Back in 1870 just beneath the Great White Way/Alfred Beach worked secretly
Risking all to ride a dream/His wind-machine
“Sub-Rosa Subway” by Klaatu (1976)
Alfred Beach and his partner bought the rights to Scientific American magazine, and began its publication in 1845. Alfred, a patent attorney and inventor, was interested in scientific advancements. He even patented several of his own inventions, including an early typewriter for the blind. But, in 1870, he embarked on a daunting and ambitious undertaking that would only make him footnote in the history of transportation.
In order to alleviate the continuing traffic jams in New York City’s main thoroughfare Broadway, Alfred proposed an underground railway powered by pneumatics rather than a conventional steam engines. In 1870, senator William “Boss” Tweed introduced a bill backing Alfred’s project. Prominent businessmen Alexander Turney Stewart and John Jacob Astor III objected to the idea, anticipating damage to the buildings on Broadway during the tunnel construction, despite Alfred’s suggestion of a tunnel shield (an underground reinforcement proven to give support to surface structures during construction). In reality, Turney and Astor were backing an elevated train over 9th Avenue, a safe enough distance from their Broadway business interests.

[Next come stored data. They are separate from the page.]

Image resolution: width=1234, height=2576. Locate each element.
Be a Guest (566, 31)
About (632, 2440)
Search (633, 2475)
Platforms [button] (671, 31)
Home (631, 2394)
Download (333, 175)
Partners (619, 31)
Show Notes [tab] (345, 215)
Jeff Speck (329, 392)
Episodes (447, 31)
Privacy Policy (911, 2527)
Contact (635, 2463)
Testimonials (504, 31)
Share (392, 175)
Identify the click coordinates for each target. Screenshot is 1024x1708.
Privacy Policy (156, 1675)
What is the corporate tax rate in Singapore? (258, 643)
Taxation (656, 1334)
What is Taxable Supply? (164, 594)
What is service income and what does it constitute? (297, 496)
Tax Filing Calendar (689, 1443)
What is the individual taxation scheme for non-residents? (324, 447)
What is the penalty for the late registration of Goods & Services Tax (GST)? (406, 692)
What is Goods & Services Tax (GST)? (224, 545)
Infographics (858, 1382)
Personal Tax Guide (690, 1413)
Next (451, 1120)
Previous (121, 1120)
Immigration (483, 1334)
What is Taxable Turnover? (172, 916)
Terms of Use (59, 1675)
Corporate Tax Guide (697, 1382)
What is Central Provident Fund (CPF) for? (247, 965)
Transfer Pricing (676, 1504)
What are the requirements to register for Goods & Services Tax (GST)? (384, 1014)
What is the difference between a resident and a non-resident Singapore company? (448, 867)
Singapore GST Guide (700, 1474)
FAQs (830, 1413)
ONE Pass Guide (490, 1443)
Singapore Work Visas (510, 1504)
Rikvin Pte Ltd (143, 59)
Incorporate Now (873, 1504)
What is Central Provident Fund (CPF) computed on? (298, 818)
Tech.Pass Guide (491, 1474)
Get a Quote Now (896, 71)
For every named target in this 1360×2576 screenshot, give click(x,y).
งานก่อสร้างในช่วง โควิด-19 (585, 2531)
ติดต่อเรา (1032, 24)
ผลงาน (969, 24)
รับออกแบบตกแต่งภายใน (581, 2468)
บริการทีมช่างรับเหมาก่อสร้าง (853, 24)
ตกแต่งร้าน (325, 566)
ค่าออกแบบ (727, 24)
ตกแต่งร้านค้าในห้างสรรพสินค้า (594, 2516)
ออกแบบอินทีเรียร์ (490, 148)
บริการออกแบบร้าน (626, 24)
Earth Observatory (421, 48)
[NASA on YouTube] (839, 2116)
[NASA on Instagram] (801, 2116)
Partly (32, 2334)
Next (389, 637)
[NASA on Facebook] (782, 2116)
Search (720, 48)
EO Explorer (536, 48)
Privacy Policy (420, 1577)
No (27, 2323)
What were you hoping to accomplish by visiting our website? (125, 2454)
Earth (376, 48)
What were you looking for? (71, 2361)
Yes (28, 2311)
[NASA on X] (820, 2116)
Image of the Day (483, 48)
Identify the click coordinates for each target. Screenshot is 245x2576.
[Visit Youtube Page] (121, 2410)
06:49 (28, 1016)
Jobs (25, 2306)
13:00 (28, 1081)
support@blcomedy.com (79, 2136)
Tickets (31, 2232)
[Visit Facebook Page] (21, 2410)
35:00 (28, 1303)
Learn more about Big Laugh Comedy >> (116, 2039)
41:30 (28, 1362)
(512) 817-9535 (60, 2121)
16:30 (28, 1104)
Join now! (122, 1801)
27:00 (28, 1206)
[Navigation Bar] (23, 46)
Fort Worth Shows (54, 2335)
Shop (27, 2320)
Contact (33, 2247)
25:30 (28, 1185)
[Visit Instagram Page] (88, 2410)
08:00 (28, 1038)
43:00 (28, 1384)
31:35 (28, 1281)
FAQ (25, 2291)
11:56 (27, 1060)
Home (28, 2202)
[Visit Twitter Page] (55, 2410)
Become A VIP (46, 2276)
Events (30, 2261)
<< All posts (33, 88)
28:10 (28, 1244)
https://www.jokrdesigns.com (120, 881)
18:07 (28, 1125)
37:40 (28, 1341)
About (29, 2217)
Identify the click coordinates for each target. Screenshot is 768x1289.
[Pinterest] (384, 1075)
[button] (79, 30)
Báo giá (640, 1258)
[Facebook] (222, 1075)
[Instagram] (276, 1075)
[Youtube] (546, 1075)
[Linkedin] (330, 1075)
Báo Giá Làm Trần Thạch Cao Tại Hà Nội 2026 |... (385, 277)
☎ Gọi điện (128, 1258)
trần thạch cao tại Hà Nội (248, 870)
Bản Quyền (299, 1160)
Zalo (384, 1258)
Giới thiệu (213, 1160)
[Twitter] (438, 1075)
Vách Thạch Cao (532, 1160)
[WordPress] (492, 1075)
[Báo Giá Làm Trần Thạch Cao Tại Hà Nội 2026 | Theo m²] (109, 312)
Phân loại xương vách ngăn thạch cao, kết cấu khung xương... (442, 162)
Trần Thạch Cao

Under the guise of a permit to build a pneumatic package delivery tunnel, Alfred secretly constructed his transportation prototype in only 58 days. Alfred’s railway ran 300 feet with one station stop in the basement of Devlin’s clothing store. (He envisioned the station as a showplace with huge murals, tiled floors and fountains but those plans would have to wait.) For three years, Alfred offered free ride demonstrations. Municipal transit authorities were impressed by the simplicity of Alfred’s vision, but saw it as nothing but a novelty. They concentrated their efforts on the expansion of the elevated railway. Dejected, Alfred went back to publishing, although technically, his was the first subway in New York City. In 1898, Alfred contracted pneumonia and passed away at the age of 69.
In 1912, Alfred’s tunnel was destroyed by workers expanding the subway system under Broadway.